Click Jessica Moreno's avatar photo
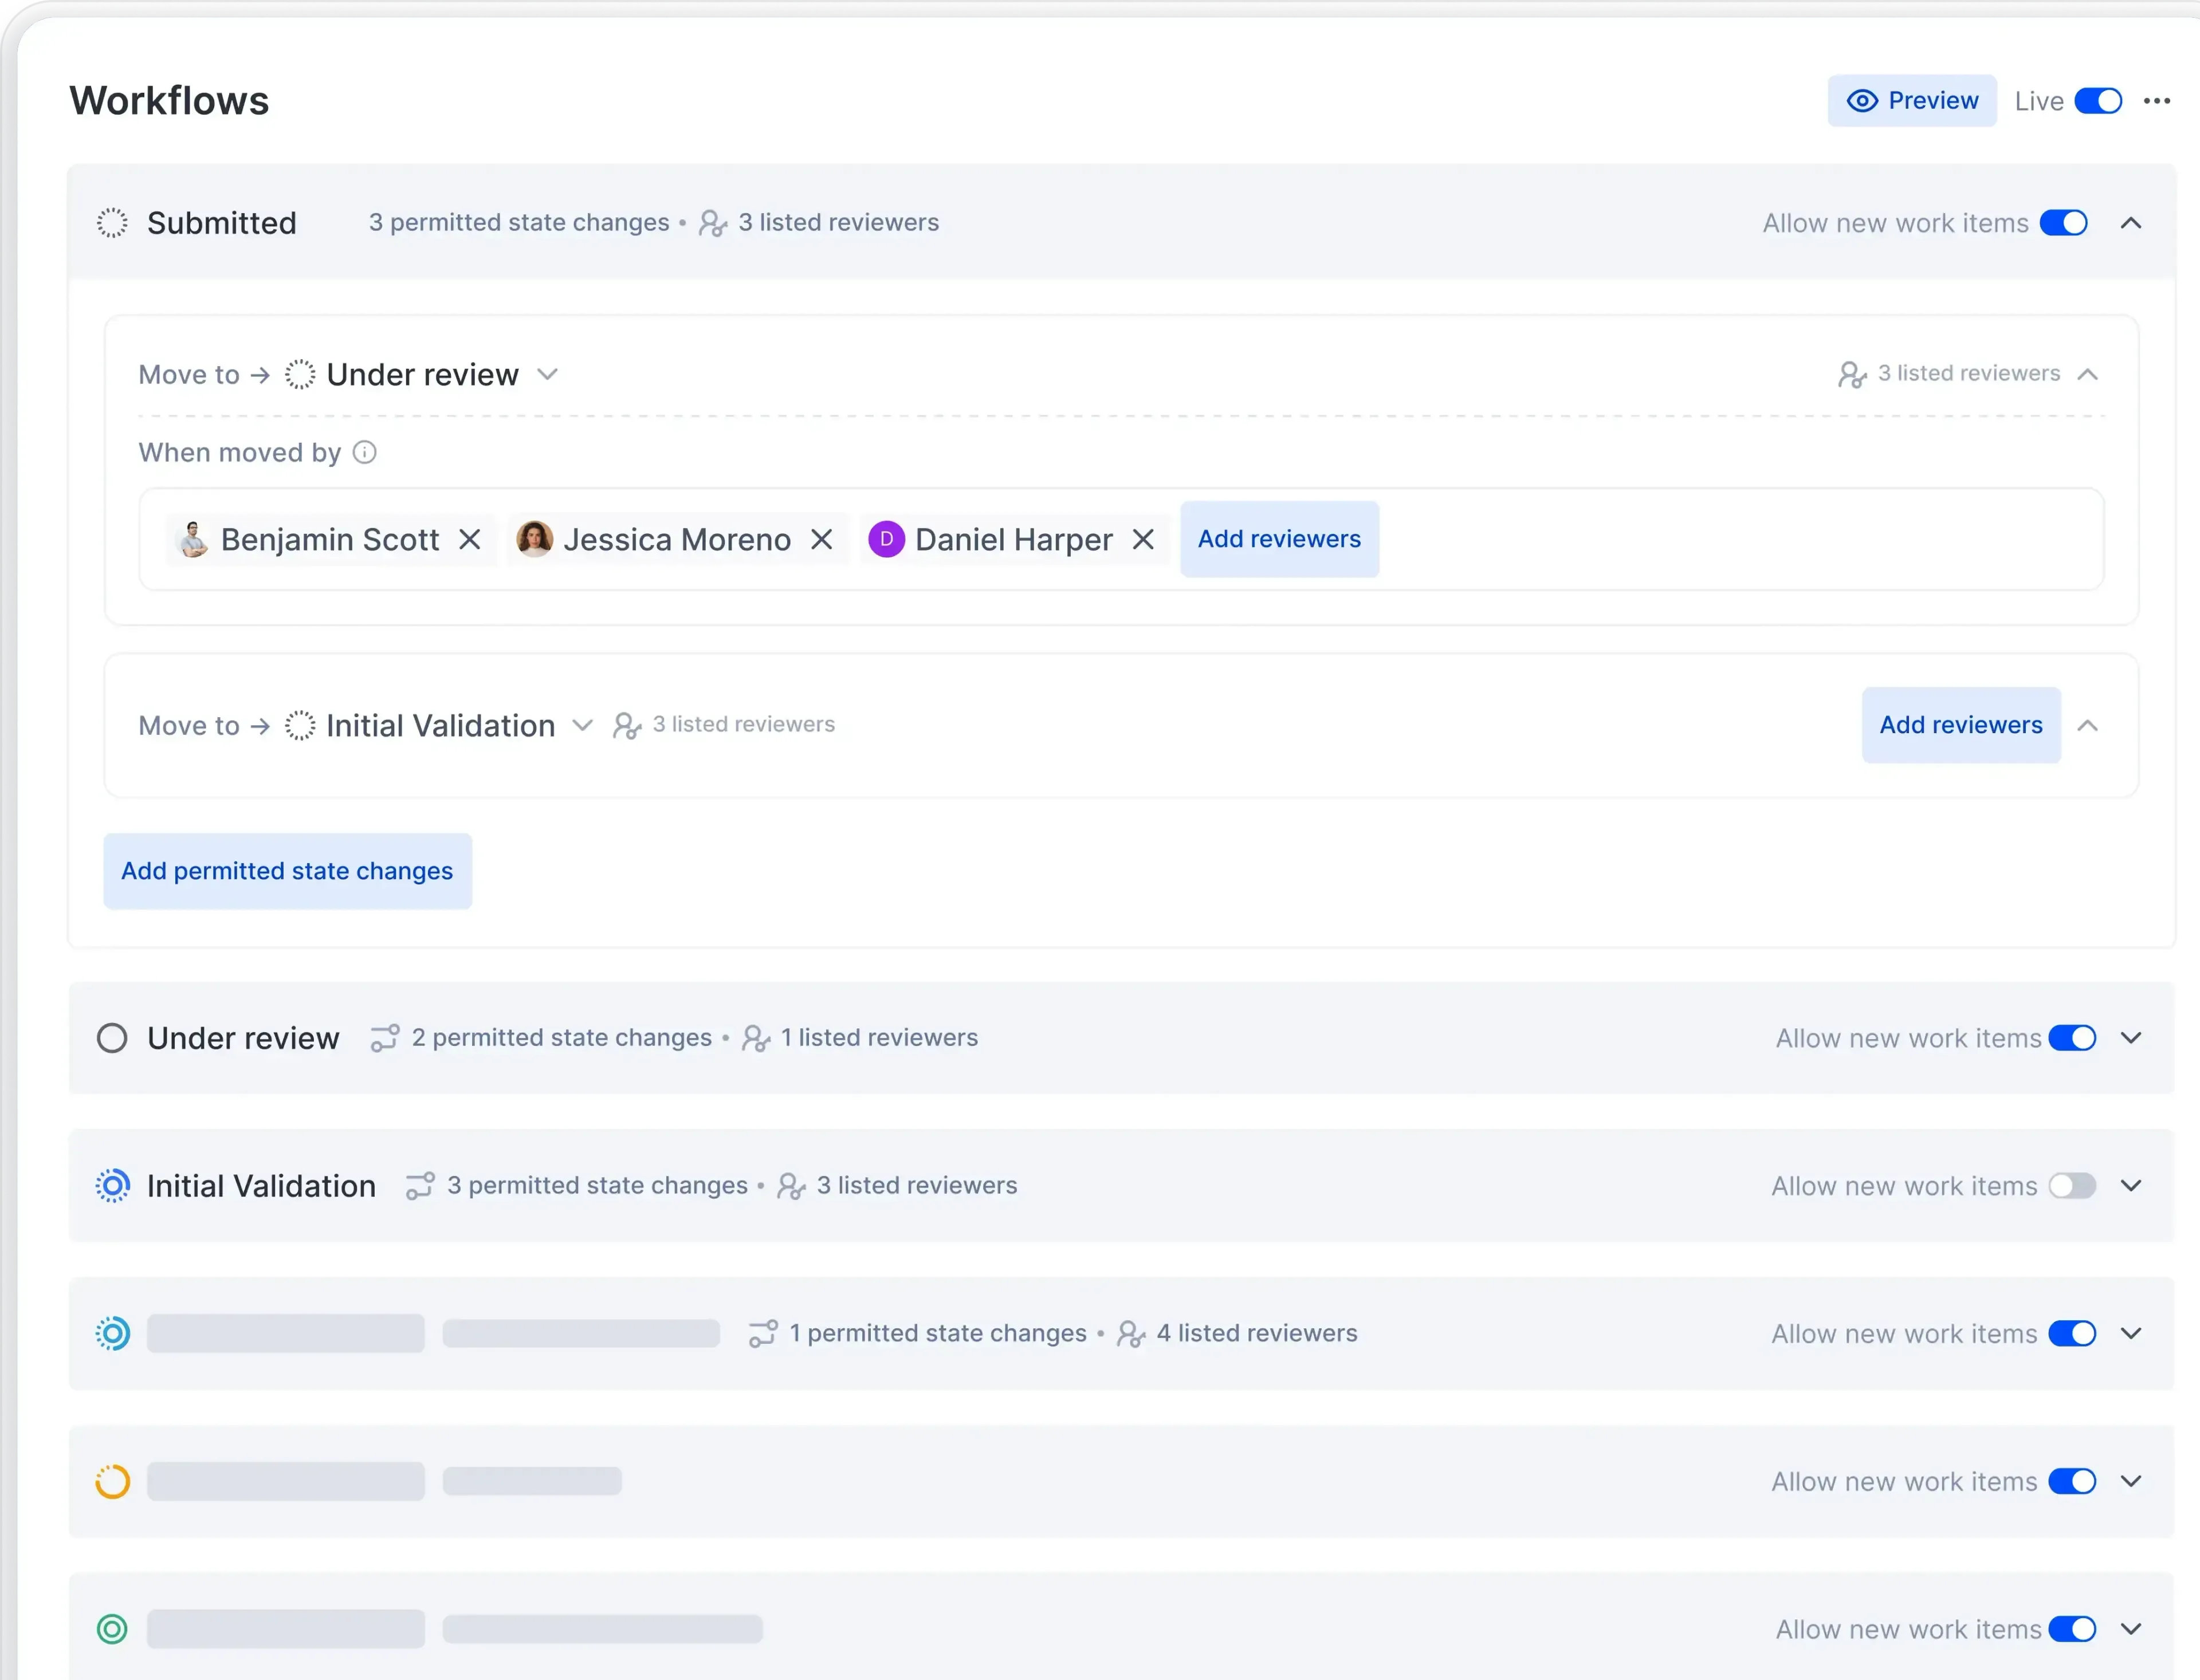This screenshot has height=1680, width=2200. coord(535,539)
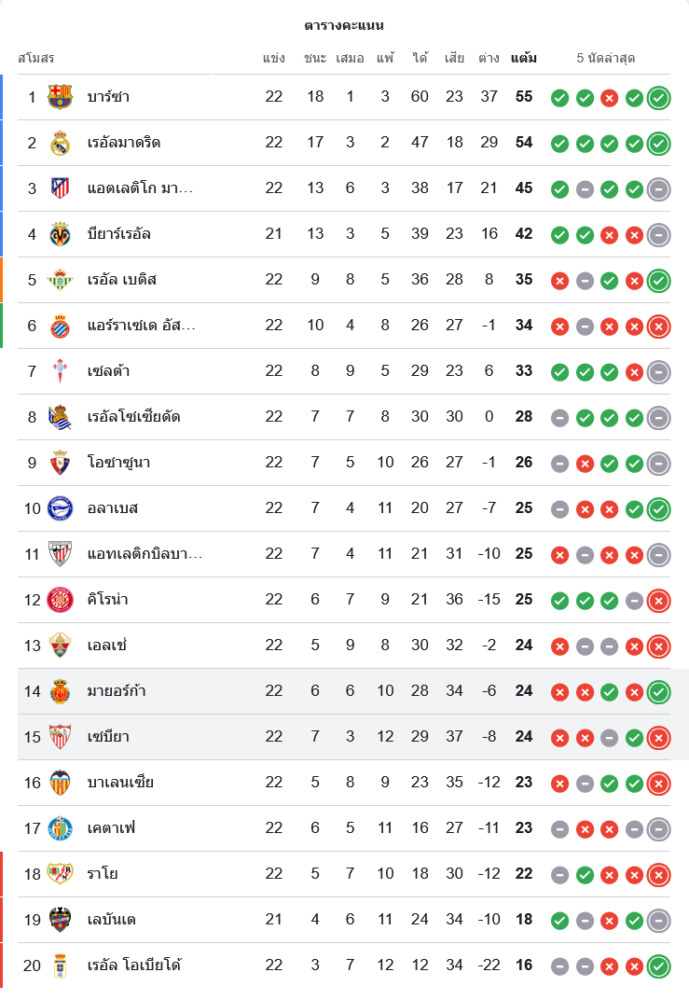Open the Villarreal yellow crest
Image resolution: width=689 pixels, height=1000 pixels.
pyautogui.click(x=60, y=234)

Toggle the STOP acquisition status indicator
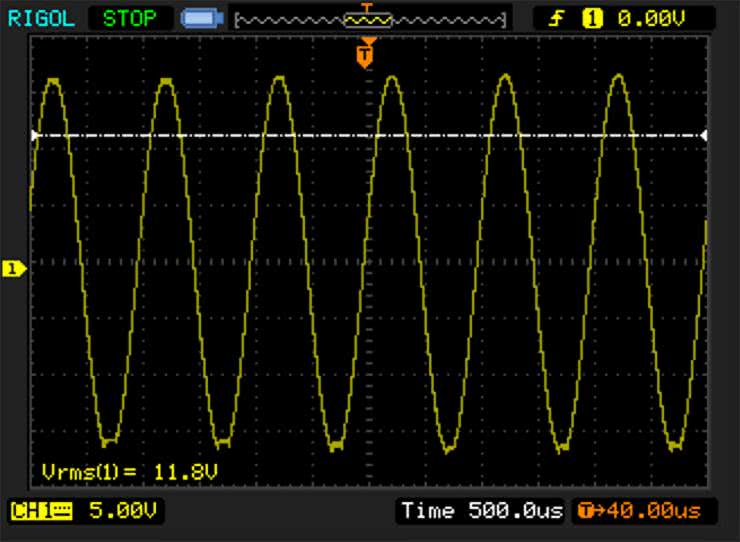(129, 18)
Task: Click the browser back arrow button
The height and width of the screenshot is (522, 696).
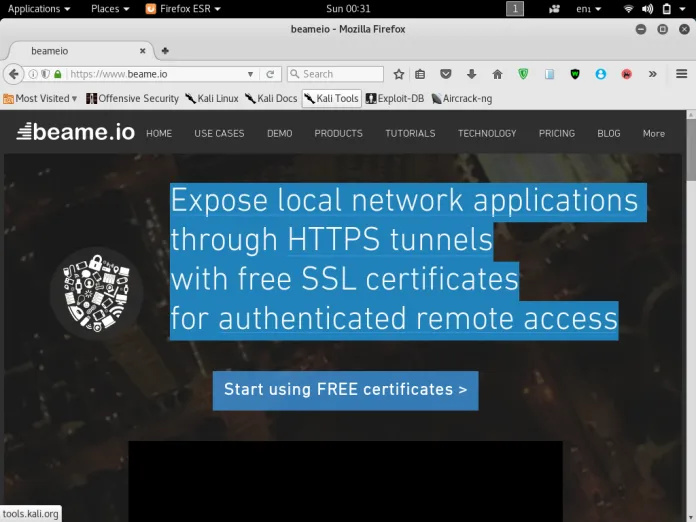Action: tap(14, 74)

YOUR INSTRUCTIONS:
Please repeat all the records above, swapping "avatar photo" for "profile picture" and changing nothing else. Leave out the pictures.

FINISHED ANSWER:
Click Jessica Moreno's profile picture
This screenshot has height=1680, width=2200. coord(535,539)
Open the Villarreal yellow crest
Image resolution: width=689 pixels, height=1000 pixels.
pyautogui.click(x=60, y=234)

Toggle the STOP acquisition status indicator
(129, 18)
Task: Click the browser back arrow button
The height and width of the screenshot is (522, 696).
Action: tap(14, 74)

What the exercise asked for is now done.